● **READING TEXT**:
● ● ●
But the extent of differentiation of political activities, organization, and goals was, in these political systems, still limited by several important factors. First, the legitimation of the rulers was, in these regimes, usually couched in basically traditional-religious terms, even if the rulers tended to stress their own ultimate monopoly of such traditional values and tried to deny that other (traditional) groups could also share in this monopoly. Second, the basic political role of the subject was not fully distinguished from other basic societal roles, such as, for instance, membership in local communities; it was often embedded in such groups, and the citizen or subject did not exercise any direct political rights through a system of voting or franchise. Third, many traditional ascriptive units, such as aristocratic lineages or territorial communities, still performed many crucial political functions and continued to serve as units of political representation. As a consequence, the scope of political activity and participation was far narrower than in most modern and contemporary political systems.
The existence of both traditional and differentiated political orientations, activities, and organizations created within these empires a complex interrelation between the political institutions and other parts of the social structure. The rulers were in need of both traditional and more complex, differentiated political support and were dependent on both. The rulers’ traditional dependence on other parts of the social structure was manifest in their need to uphold their traditional legitimation and the traditional, unconditional political attitudes and identifications of many groups. On the other hand, however, the rulers’ tendency to political independence and autonomy made them dependent on types of resources that were not available through various traditional ascriptive commitments and relations. In order to implement their various political goals as they pleased, the rulers were in need of more flexible support and resources, which would not be embedded in traditional ascriptive groups or committed for more or less fixed goals (Eisenstadt 1963, chapter 6; Altheim 1955).
● ● ●
● **STATED GOAL**: In the reading on political systems in historical empires, in what terms was the rulers' legitimation usually couched?

● **GIVEN INFORMATION**:
● ● ●
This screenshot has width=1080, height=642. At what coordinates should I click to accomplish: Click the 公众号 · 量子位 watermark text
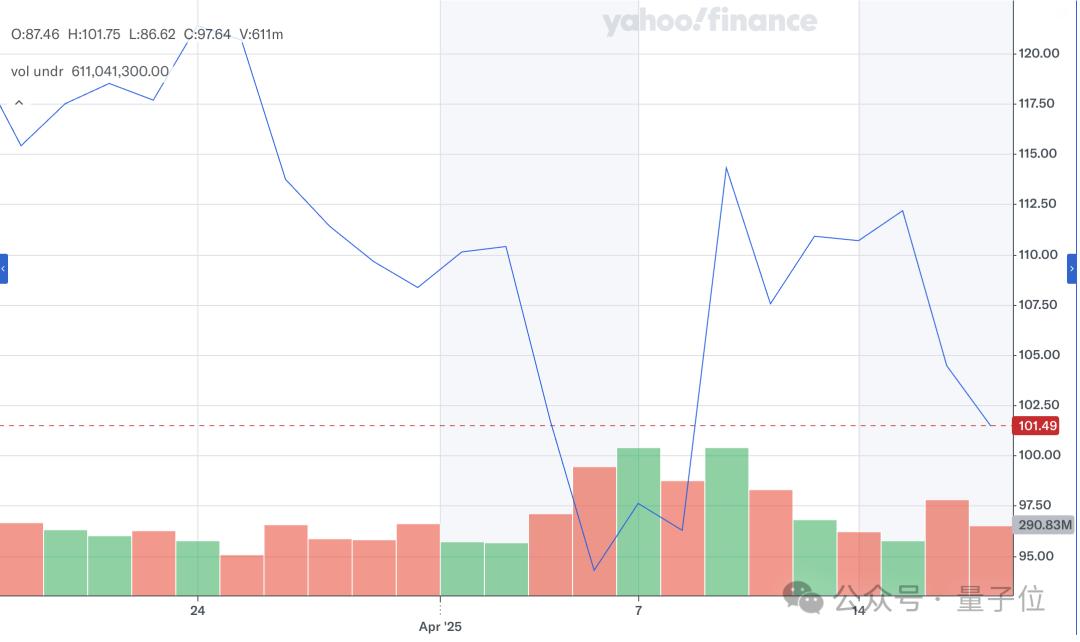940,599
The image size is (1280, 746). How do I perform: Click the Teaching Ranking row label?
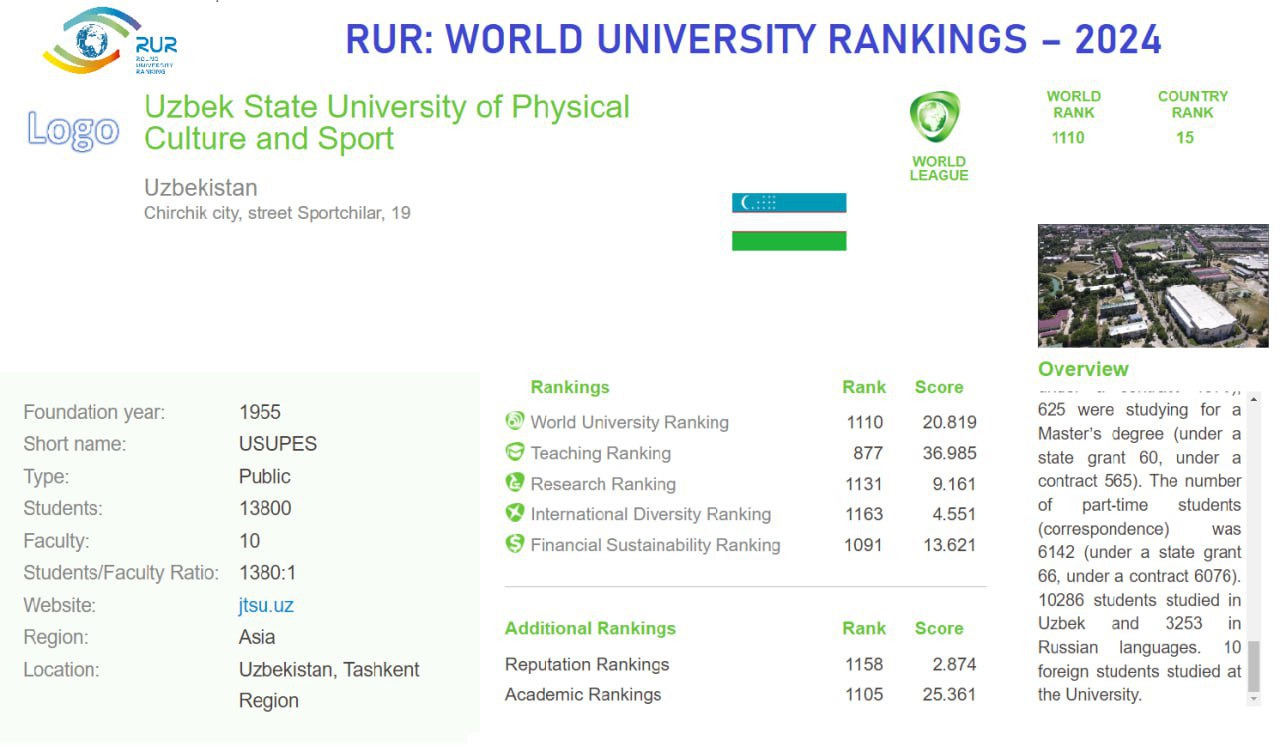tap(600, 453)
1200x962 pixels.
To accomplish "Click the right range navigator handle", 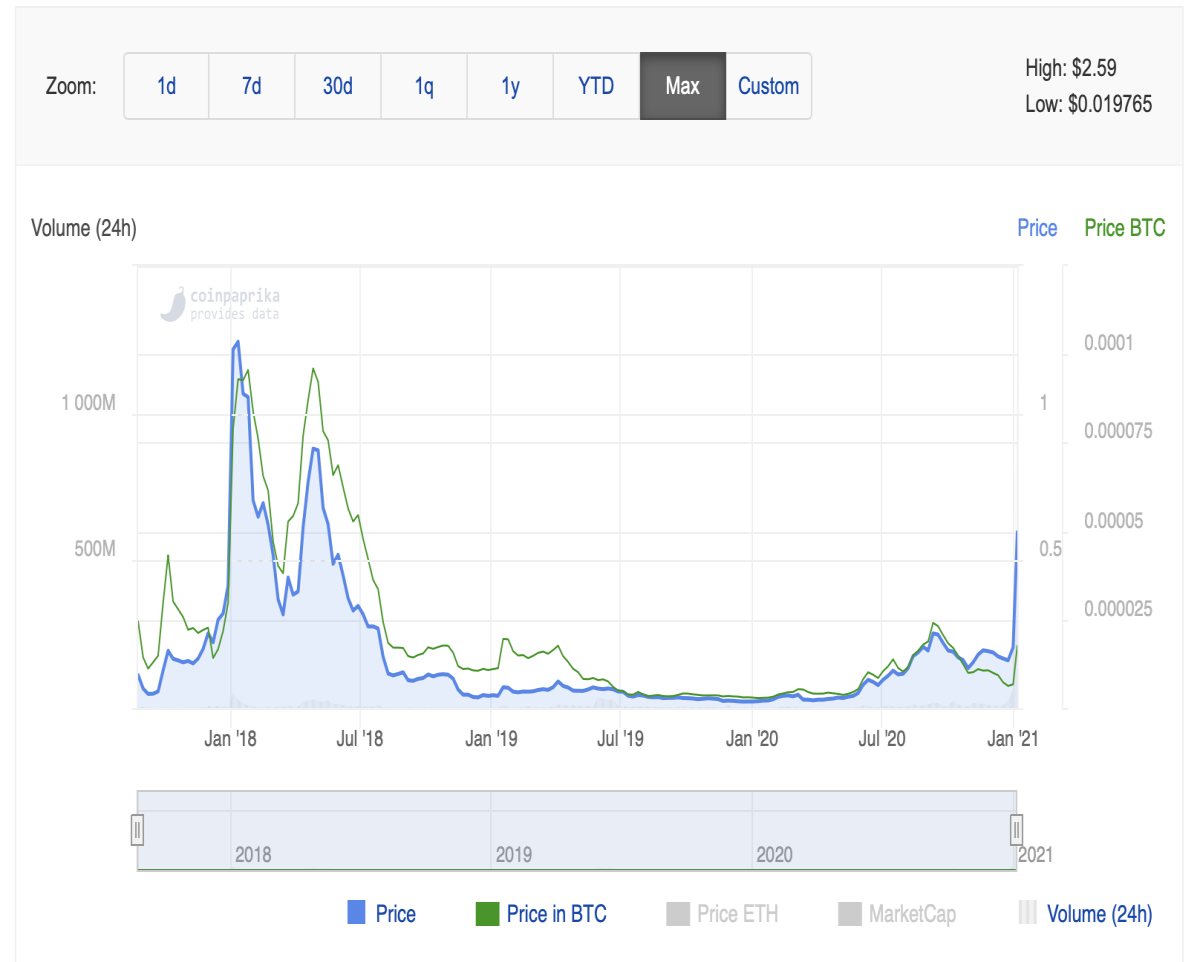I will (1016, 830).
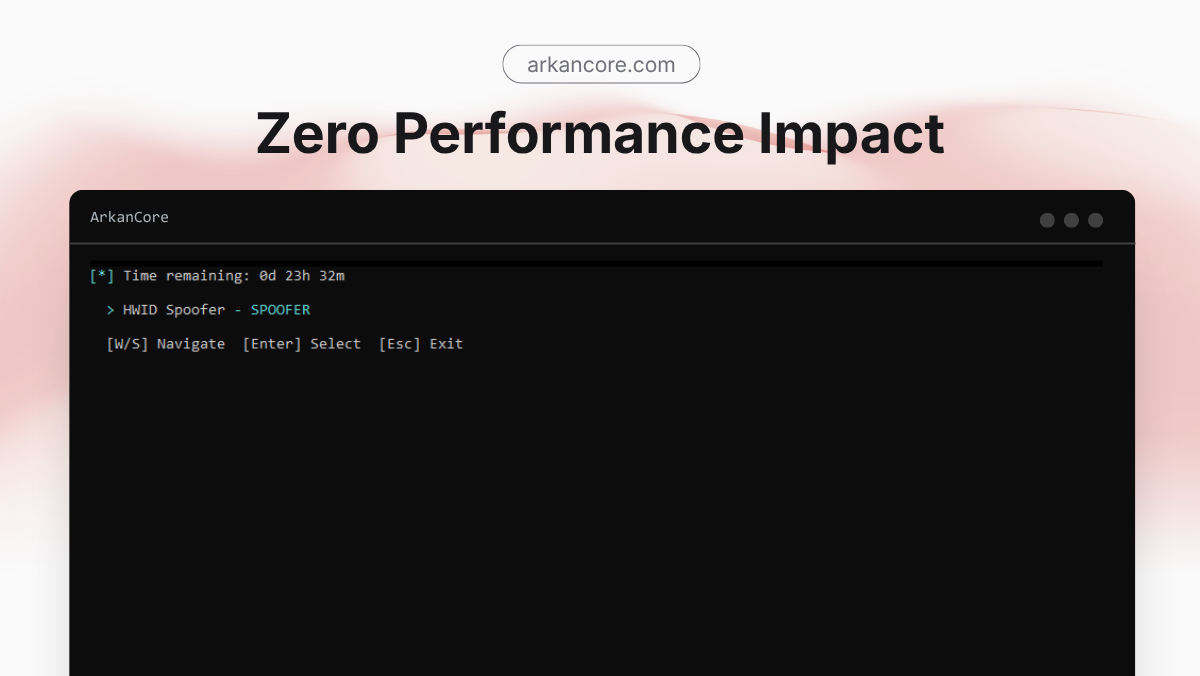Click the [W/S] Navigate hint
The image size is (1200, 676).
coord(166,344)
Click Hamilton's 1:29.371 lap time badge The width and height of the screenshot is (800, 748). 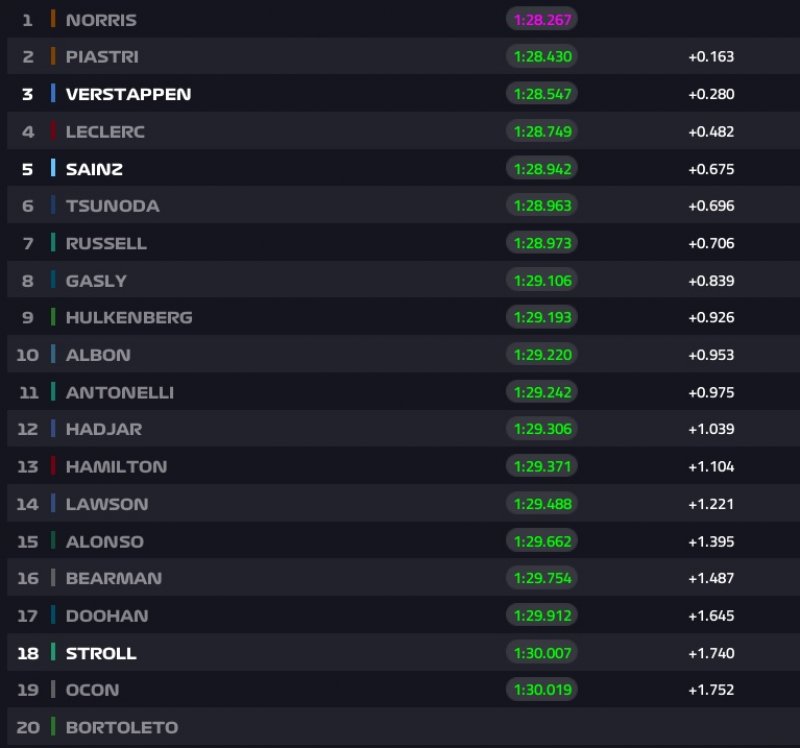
● ● ●
● **ANSWER TO THE PROBLEM**: Basically traditional-religious terms.